A HAPLESS robber who turned to the internet for tips on raiding a bank even apologised to the cashier before fleeing with a bundle of notes.

However, his getaway didn’t start well when the automatic door failed to open and Jordan Daniel Heslin was forced to return to the counter to sheepishly ask: “Can one of you let us out?”.

Earlier, the debt-ridden 22-year-old – who wanted to start a new life - was seen outside pacing up and down several times, a court heard.

Loading article content

He then entered with his hood pulled up and a scarf partially covering his face before handing a note to a female cashier.

It read: “I have a gun. Stay calm, I don’t want to hurt anyone. I need £6,000. Don’t put it in a bag. I’ll be out in a hurry. Sorry”.

Victoria Lamballe, prosecuting, said: “Panicked and shaken, she didn’t know what to do next and shouted to a branch manager.

“She, in turn, looked at the note and glanced at the defendant, who said: ‘I’m sorry, I’m desperate'.”

The manager took some £10 and £20 notes from a drawer and showed them to Heslin, who told her: “That’ll do.”
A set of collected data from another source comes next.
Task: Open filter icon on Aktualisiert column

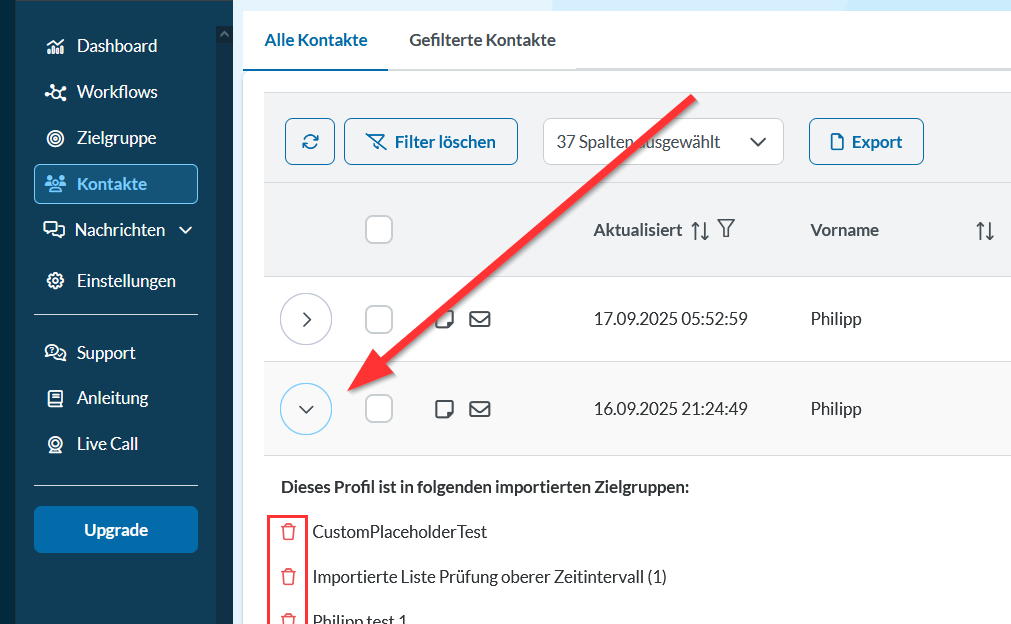Action: [727, 230]
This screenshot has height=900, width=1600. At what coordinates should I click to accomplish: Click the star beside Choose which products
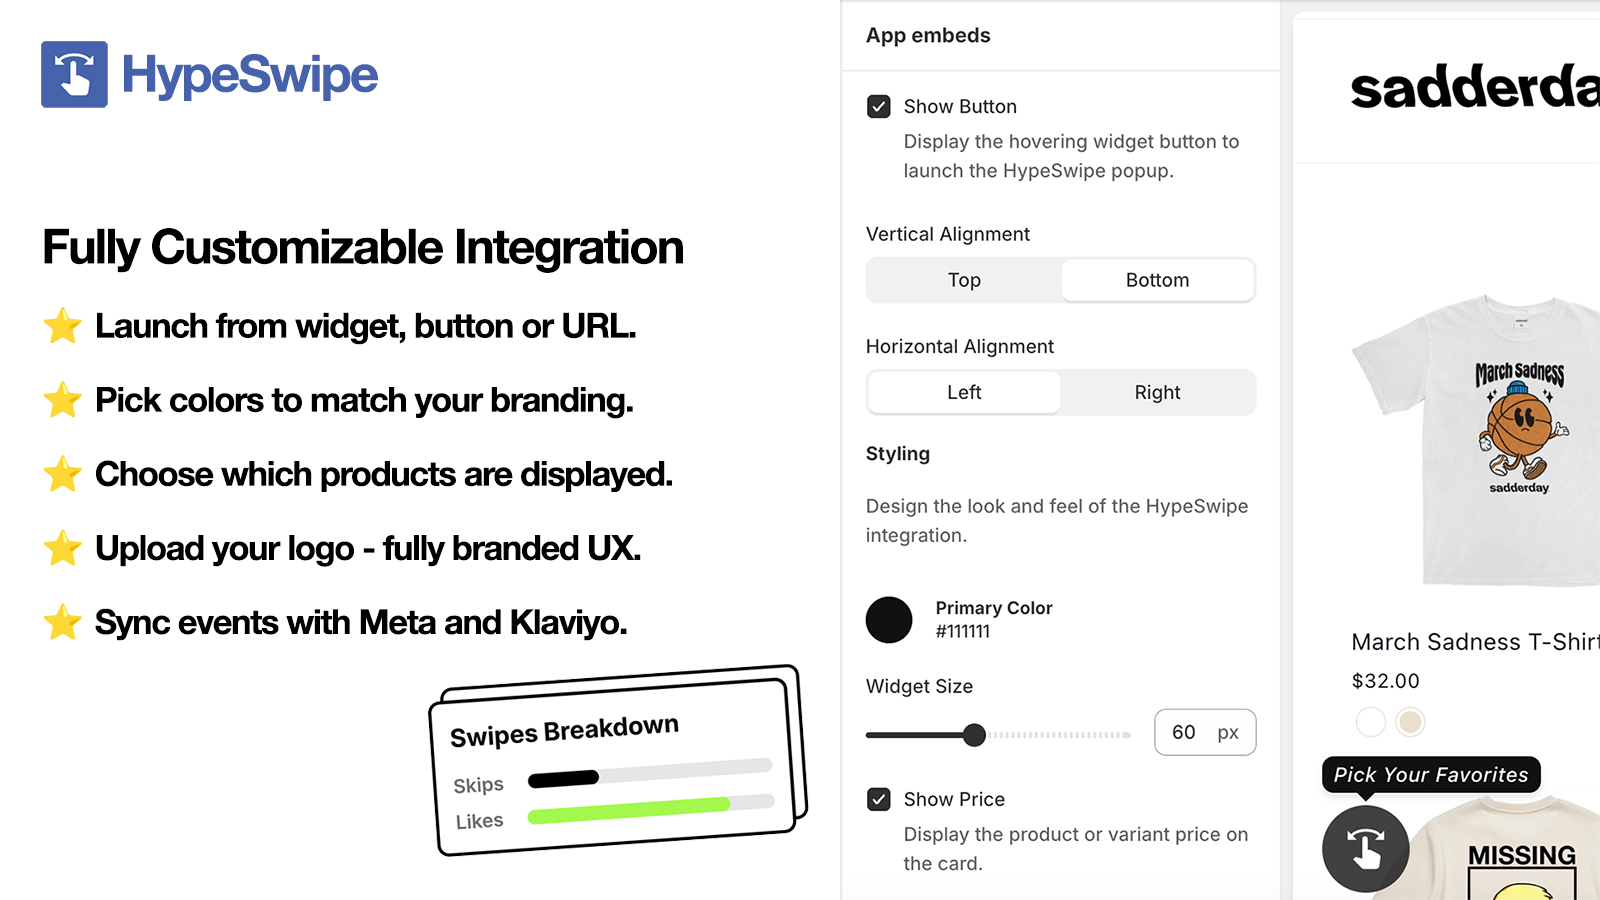click(62, 474)
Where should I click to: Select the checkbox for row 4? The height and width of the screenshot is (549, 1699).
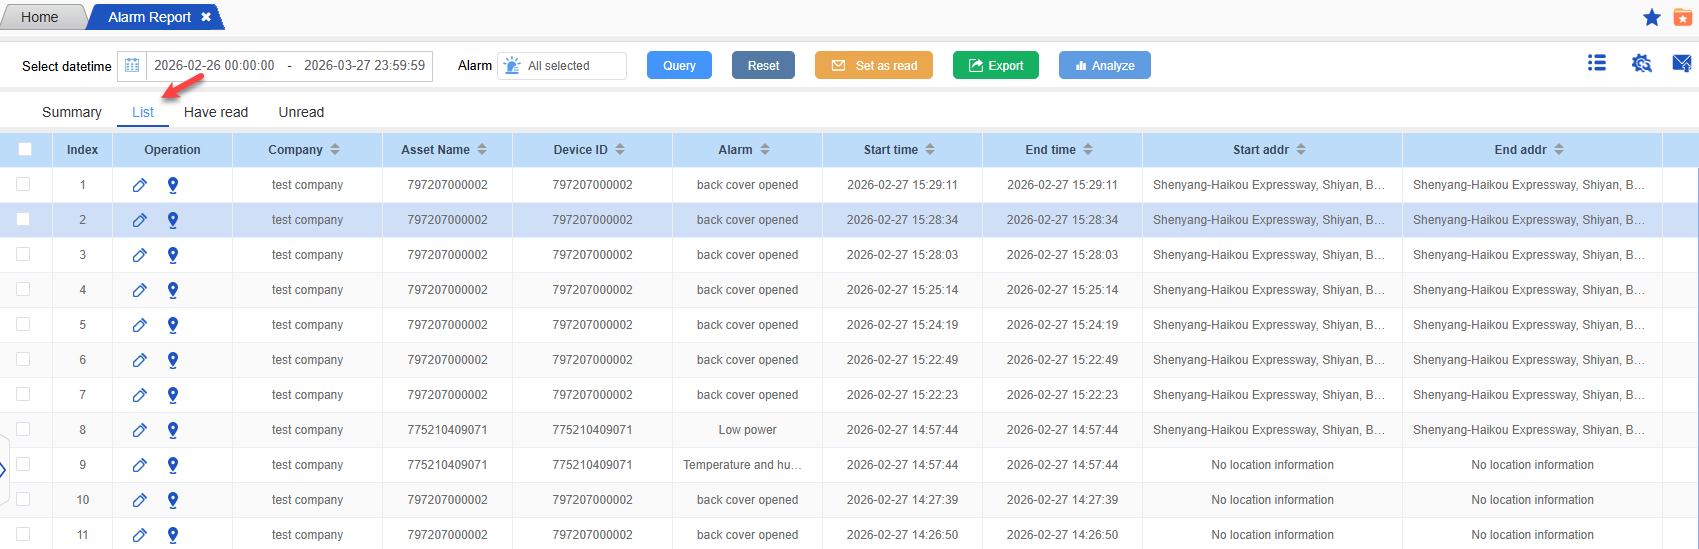[23, 289]
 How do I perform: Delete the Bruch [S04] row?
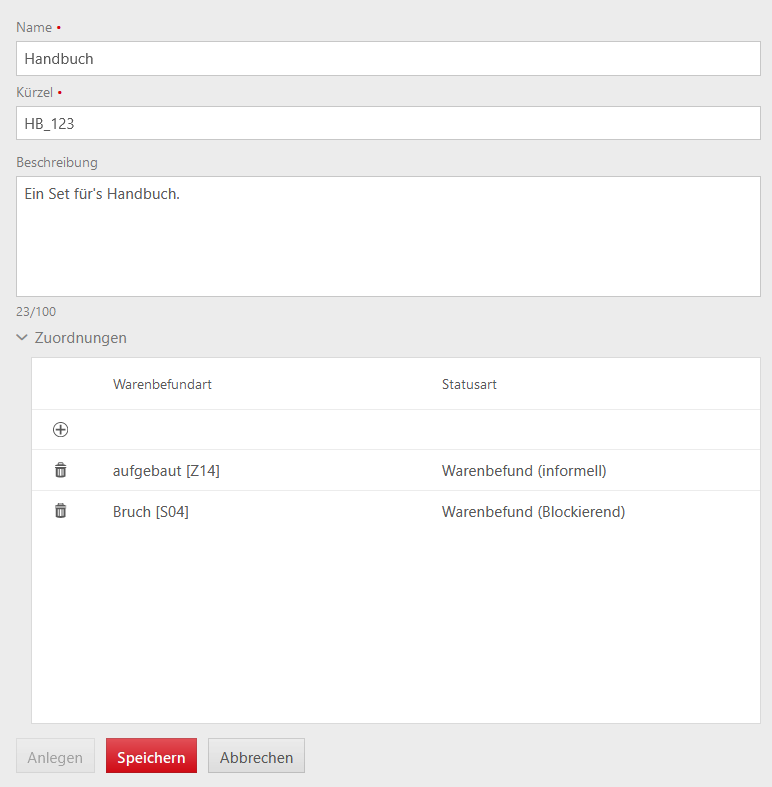tap(60, 511)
When the door of the Lloyds bank were opened, he left with £2,140. But the robbery was so low key other customers were unaware it had taken place.

However, closed-circuit footage was circulated which led to Heslin being quickly identified – Durham Crown Court heard his own grandmother recognised him.

Miss Lamballe said jobless Heslin had visited a library to seek online information about bank robbery before walking into the nearby Front Street bank in Stanley County Durham, on April 23 shortly before 2pm.

“He fully admitted the offence and told police that having spent the previous morning in a JobCentre, he felt all he needed to make something of his life was some money, which is when he decided to rob a bank.

“He researched it at the library and felt he needed £6,000 to pay off his debts, which would leave some money for his children and £1,000 to start his new life.

“He then said he summoned up the courage to enter and approached the cashier.”

He told police he realised the fear he caused to the bank staff and felt sorry for them.

Heslin said he spent some of the money drinking and gambling before being arrested.

Police were quickly at the scene and although a man was arrested shortly afterwards, he was released after offering an alibi.

Heslin, of Edward Street, New Kyo, near Stanley, was arrested at a friend’s flat in Gateshead early next day, still with £1,703. He admitted a charge of robbery.

The court heard he had some previous offences on his record but nothing of such significance.

Peter Walsh, mitigating, told the court: “It was clear he was almost apologising to the bank staff involved, telling them: ‘I’m sorry’, and, ‘I’m desperate’.

“Even the manager who was present said she felt: ‘What a stupid lad. What have you done?’

“Her colleague said she did not want to think badly of him because of the way he came in.

“This illustrated the unique nature of how these offences were committed.

“There was an element of pre-planning, but that was looking up on Google how to do it.

“Given the camera images it was only a matter of time before he was traced. Even his own grandmother recognised him.

“When police found him he assisted an officer in retrieving the money.”

Mr Walsh added that Heslin was “sick of being in debt” and having previously worked full-time was only on a zero-hours contract at the time of the robbery.

Jailing him for two years, Judge Neil Clark told Heslin: “You walked into that bank and committed what appears to have been a somewhat apologetic robbery.

“You found yourself in dire financial straits – you’ve been frank about that from the outset.

“But, what you chose to do was completely wrong.

“You were naive in the way you carried it out, but you were acting irrationally.

“Those in the bank did not know if there was a gun present or not.

“Although terrified, it’s clear neither probably thought you had a gun, but they couldn’t take the risk.”

Judge Clark added that it was an “unusual case” of robbery which did not fit easily into accepted sentencing guidelines.